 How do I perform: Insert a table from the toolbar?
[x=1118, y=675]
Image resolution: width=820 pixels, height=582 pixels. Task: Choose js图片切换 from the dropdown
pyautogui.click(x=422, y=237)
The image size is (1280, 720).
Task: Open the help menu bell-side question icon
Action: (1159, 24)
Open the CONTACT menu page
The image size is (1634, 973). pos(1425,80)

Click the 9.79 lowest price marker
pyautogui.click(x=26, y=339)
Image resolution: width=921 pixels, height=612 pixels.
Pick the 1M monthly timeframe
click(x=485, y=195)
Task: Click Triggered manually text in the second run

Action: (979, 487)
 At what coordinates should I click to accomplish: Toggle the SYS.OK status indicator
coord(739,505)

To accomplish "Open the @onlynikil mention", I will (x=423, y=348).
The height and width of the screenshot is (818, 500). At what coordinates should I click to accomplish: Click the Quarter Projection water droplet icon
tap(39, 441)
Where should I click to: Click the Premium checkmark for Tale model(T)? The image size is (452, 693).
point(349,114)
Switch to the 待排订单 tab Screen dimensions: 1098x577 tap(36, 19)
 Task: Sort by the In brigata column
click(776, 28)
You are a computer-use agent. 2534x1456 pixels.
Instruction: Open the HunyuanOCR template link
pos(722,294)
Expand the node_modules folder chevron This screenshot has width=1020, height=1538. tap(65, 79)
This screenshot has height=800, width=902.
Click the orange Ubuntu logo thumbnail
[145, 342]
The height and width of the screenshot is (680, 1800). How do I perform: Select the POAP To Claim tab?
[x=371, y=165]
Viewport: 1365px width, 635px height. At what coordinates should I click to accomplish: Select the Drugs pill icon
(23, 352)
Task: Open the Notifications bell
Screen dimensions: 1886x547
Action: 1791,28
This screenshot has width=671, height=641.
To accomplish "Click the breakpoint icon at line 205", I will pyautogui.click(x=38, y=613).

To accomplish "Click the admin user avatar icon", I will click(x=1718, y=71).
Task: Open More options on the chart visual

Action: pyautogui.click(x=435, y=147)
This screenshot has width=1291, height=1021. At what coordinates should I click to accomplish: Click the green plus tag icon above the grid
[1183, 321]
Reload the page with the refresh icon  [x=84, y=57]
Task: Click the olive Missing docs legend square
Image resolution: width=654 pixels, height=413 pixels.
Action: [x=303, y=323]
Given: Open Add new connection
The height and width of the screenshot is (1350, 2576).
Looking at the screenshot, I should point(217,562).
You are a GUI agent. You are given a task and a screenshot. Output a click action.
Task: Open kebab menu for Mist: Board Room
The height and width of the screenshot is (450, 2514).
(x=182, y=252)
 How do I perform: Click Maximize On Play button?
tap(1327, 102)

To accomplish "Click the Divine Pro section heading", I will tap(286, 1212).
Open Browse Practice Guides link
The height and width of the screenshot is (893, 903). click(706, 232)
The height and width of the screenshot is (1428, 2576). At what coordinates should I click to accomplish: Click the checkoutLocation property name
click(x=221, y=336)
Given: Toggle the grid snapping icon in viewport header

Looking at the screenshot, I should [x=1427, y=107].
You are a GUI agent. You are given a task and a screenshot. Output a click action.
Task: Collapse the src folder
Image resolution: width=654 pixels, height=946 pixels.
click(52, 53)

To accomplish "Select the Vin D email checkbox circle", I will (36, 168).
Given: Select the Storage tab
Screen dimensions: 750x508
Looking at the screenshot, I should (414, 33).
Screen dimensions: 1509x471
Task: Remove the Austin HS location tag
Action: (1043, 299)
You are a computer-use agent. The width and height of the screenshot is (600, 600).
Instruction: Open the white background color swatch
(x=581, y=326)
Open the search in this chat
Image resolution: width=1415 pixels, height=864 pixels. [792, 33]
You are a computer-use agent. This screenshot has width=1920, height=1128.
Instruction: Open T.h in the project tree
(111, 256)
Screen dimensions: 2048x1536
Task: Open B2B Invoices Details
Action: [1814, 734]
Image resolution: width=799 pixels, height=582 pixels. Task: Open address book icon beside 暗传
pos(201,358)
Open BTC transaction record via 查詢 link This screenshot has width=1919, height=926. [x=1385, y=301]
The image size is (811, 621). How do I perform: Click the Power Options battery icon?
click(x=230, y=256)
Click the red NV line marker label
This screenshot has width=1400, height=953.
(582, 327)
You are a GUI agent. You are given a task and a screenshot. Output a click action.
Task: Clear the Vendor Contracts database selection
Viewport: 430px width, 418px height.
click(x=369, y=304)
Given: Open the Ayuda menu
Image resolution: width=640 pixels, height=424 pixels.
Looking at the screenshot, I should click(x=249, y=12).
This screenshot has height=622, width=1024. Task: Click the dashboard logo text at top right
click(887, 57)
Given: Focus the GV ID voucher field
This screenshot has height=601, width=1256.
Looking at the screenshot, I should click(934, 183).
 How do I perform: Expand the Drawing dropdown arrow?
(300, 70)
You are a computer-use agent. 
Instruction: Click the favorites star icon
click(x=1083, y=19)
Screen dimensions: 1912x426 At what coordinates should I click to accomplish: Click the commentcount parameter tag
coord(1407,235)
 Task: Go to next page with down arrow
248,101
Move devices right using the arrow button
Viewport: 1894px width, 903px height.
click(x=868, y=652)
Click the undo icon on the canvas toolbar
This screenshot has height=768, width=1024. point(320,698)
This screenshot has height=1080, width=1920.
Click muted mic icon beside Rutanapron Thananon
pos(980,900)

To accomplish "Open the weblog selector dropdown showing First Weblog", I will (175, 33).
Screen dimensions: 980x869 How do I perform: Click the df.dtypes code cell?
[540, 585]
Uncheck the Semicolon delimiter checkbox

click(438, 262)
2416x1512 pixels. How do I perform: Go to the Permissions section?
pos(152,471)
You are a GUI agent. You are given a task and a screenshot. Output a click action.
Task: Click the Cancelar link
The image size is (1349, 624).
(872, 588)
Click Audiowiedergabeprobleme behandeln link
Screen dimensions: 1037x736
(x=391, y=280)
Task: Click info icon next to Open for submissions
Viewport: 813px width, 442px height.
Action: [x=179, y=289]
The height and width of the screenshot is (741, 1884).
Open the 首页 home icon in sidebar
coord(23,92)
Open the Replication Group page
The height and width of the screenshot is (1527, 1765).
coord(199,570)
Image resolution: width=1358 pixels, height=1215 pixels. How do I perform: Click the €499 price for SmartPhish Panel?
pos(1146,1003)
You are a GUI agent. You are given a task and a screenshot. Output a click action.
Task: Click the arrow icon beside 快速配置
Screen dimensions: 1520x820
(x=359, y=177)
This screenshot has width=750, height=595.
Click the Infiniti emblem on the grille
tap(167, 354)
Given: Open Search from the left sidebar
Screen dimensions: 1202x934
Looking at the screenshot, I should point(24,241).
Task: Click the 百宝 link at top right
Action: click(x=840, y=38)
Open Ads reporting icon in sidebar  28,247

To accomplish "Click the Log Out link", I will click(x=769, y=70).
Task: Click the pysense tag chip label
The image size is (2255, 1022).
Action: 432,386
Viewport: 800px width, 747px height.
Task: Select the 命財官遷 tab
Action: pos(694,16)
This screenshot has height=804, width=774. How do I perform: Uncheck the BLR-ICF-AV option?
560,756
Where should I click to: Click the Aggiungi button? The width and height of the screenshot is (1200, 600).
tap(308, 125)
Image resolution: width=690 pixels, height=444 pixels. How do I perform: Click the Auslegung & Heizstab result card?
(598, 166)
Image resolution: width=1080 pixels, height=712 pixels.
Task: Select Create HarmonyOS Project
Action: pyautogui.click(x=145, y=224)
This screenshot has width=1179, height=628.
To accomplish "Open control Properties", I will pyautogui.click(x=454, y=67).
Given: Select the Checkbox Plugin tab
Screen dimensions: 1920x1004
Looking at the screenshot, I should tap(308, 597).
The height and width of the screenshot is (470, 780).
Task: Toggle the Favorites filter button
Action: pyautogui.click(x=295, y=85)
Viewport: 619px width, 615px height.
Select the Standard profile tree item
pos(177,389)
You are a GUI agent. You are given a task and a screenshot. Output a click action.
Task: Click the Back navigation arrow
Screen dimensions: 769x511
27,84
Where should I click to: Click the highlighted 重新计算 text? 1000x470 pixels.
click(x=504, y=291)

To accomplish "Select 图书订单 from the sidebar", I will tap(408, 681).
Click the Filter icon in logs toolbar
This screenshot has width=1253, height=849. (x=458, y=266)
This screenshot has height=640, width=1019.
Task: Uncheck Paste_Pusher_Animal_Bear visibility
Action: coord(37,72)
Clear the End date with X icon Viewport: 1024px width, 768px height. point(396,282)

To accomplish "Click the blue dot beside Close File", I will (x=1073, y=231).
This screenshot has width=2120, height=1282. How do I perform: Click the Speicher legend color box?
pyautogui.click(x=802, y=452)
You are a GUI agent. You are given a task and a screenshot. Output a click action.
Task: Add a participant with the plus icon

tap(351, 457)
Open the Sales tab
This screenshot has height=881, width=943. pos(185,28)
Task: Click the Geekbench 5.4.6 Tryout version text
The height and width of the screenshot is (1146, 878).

--

- **Task prompt**
Duplicate the lines from the line that contains "Task: Open the Notifications bell" to the line that contains "Action: pyautogui.click(x=435, y=147)", including both of those lines.

- **Task response**
Task: Open the Notifications bell
Screen dimensions: 1886x547
Action: 1791,28
This screenshot has width=671, height=641.
To accomplish "Click the breakpoint icon at line 205", I will pyautogui.click(x=38, y=613).

To accomplish "Click the admin user avatar icon", I will click(x=1718, y=71).
Task: Open More options on the chart visual

Action: pyautogui.click(x=435, y=147)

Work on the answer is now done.